Rheumatoid arthritis (RA), a chronic and systemic
autoimmune disease that leads to progressive articular destruction, is evoked by the concerted action of RA-related cells, such as T cells, synovial fibroblasts and macrophages. Although anticytokine biologics block the intercellular signal transduction of these RA-related cells and thereby exert a strong ameliorative effect on RA, there still remains a significant percentage of nonresponsive patients. In addition to these biologics that disrupt specific intercellular signals,
extracellular signal-regulated kinase (ERK) inhibitors, which are believed to target the intracellular signals common to the diverse RA-related cells, are also used as a treatment for RA patients, including those who are nonresponsive to the anticytokine
therapies. Recently, potent and selective inhibitors for ERK with the co-crystal structures have been reported.

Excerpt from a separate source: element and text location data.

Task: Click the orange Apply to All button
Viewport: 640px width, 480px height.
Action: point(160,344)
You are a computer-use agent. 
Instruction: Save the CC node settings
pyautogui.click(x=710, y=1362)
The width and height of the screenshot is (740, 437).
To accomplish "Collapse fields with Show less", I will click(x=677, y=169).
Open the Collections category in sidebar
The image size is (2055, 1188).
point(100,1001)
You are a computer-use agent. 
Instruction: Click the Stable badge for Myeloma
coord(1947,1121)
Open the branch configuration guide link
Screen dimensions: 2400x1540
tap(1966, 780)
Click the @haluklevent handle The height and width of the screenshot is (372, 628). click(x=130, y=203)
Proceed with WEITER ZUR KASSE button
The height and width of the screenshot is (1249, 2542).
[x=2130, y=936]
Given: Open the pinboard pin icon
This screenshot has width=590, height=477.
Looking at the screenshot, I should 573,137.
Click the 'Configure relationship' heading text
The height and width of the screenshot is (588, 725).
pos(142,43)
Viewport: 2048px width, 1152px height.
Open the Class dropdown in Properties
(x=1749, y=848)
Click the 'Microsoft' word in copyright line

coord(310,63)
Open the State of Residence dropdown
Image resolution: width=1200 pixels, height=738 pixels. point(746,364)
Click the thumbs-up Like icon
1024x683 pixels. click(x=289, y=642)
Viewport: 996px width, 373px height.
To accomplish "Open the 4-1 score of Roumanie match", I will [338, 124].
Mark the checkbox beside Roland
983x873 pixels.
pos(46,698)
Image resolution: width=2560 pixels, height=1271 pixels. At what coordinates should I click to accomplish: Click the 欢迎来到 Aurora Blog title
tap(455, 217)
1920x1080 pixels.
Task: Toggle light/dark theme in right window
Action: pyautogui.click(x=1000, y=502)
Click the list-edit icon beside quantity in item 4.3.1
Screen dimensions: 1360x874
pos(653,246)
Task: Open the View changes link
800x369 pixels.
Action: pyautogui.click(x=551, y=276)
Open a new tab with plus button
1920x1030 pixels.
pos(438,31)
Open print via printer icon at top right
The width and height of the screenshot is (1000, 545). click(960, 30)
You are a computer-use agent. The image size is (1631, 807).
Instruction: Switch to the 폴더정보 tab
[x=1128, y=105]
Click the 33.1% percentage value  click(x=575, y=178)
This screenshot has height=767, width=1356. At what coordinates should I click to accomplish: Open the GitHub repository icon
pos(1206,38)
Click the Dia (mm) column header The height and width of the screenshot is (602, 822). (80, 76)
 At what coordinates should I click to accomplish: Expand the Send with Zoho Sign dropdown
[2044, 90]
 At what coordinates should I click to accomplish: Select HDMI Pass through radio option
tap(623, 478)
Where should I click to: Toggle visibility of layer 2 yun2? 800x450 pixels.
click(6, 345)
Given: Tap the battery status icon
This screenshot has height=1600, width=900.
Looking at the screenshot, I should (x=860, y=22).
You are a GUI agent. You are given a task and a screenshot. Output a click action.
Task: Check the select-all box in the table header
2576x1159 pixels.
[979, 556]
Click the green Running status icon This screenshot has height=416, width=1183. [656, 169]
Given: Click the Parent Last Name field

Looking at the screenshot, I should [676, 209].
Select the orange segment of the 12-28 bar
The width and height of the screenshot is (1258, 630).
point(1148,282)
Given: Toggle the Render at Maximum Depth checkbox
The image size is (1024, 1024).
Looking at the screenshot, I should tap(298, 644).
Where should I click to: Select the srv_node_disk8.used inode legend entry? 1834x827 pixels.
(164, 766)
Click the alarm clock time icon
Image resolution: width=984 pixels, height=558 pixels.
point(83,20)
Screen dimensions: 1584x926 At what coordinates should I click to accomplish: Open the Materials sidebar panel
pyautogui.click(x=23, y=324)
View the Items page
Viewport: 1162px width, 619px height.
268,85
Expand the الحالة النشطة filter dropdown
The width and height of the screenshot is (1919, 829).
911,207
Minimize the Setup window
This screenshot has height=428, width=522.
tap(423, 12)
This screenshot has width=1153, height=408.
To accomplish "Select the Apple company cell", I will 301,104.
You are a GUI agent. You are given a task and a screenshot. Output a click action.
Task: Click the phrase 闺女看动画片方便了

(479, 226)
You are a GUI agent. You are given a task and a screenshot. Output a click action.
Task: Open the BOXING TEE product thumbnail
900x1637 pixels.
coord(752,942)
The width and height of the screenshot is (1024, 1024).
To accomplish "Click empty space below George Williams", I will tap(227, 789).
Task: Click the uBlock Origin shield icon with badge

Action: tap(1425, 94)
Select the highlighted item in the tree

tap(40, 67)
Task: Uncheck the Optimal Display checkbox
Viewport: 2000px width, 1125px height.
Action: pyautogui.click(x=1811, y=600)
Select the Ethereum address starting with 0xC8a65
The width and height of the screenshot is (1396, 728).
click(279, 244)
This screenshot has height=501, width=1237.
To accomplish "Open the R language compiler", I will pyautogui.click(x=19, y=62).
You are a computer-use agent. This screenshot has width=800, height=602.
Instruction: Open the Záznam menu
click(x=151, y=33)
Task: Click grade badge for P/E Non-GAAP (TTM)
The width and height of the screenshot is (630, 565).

FR180204, an ERK inhibitor, has been shown to be effective against mouse
collagen-induced arthritis, a representative animal model of RA. This compound also suppresses the
antigen-specific activation of T cells, which play a central role in the initiation and progress of the disease. Information obtained from the co-crystal structures would contribute to the improvement of the chemical characteristics. Thus, with the discovery of new potential chemical entities, ERK inhibitors may emerge as a new therapeutic approach for the treatment of RA.